When you are long-time user of AEM 6.x (and even CQ5), you are probably familiar with the Asset Update workflow. The primary task of it is the extraction of metadata from the binary asset and the creation of (smaller) renditions for it. This workflow is normally executed on the AEM authoring instance.
But since the begin of this approach it is plagued with problems:
The question of supported filetypes. Given the almost unlimited amount of file formats and their often proprietary implementation, it’s not always possible to perform these operations. In many cases, the support of these file types within Java is poor.
Additionally, depending on the size and the type of the asset and the quality of the library which provides support for this filetype, the processing can be very time consuming and also consume a lot of heap. Imagine that you can want to create renditions of a TIFF file which has dimensions of 10k * 10k pixels (assuming that you have a 24bit resolution) this requires 300 megabyte of contininous heap to store an uncompressed version of it. You have to size the heap size accordingly, otherwise you will run out of memory (OOM).

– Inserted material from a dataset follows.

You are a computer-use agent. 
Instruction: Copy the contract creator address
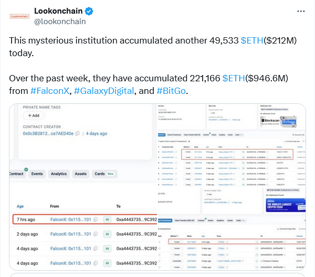(77, 134)
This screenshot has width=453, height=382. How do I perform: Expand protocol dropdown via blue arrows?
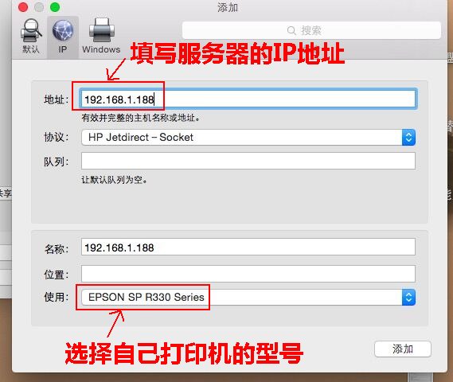point(408,138)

To avoid these issues, for many filetypes external tools like imagemagick were used, which both come with support of various image types (in many cases much better than the Java Image library), plus the ability not to blow the AEM process when the process fails (because imagemagick runs in a dedicated process). But also the capabilities of imagemagick are limited, and the support for more exotic (non-image) file types could be better.
In all cases you need to size your hardware for a worst case scenario. For example you need to provision a lot of heap, if your authors might start to ingest large images. And you need to provision enough CPU to mitigate negative impacts on all other operations.
Another big problem is the latency. Assuming that your asset is very large (it’s not uncommon to have assets larger than 1 Gigabyte), it takes time to copy the binary from the (remote) datastore to a location where the processing takes place. Even if you can transfer 100 MiB per second, it needs 10 seconds to have the file transferred to the local disk; normally this process runs through the AEM JVM, which is problematic in terms of heap usage, and also can cause performance problems. Not to mention code, which is not aware of the possible sizes and tries to load the complete stream into memory.